To get the integer value of a period of a timestamp you need to use .to_period()
. See:
In [110]: pd.to_datetime('2014-04-02').to_period('D').ordinal
Out[110]: 16162
In [111]: pd.to_datetime('2014-04-02').to_period('W').ordinal
Out[111]: 2310
Then, depending on your timestamps interval (days, weeks, months, etc) you need to figure out what's the width you want to use for the broken bar.
In the example below, the frequency is 1 day and the width of the bar for one week is 7 units.
import numpy as np
import matplotlib.pylab as plt
import pandas as pd
idx = pd.date_range('2013-04-01', '2013-05-18', freq='D')

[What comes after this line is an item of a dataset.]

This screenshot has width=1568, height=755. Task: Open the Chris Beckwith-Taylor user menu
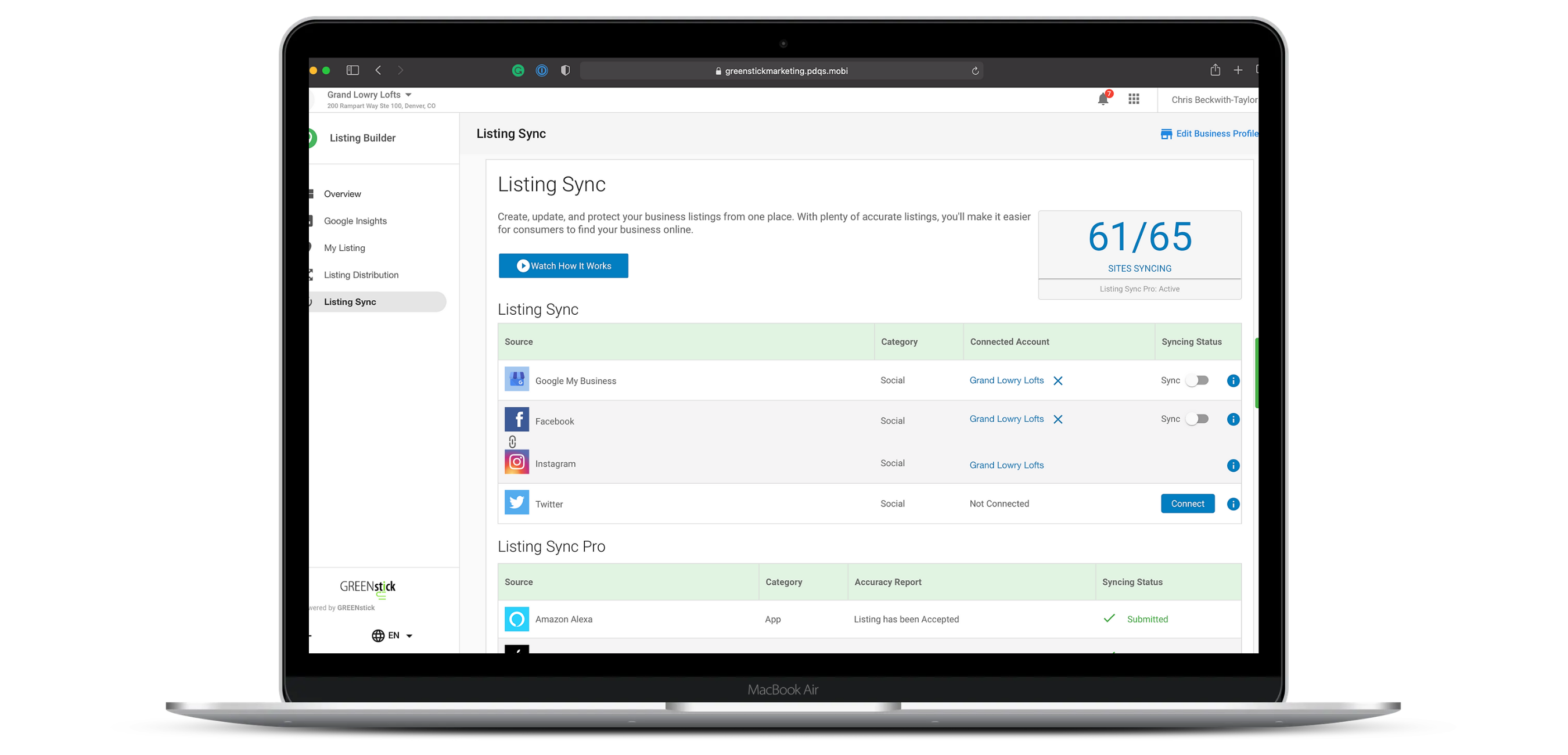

df = pd.DataFrame({'values': np.random.randn(len(idx))}, index=idx)
ax = df.plot()
start_period = idx[0].to_period('D').ordinal
bar1 = [(start_period, 7), (start_period + 10, 5), (start_period + 25, 4)]
bar2 = [(start_period, 1), (start_period + 22, 3), (start_period + 40, 2)]
ax.broken_barh(bar1, [2, .2], facecolor='red')
ax.broken_barh(bar2, [-2, .2], facecolor='green')
plt.show()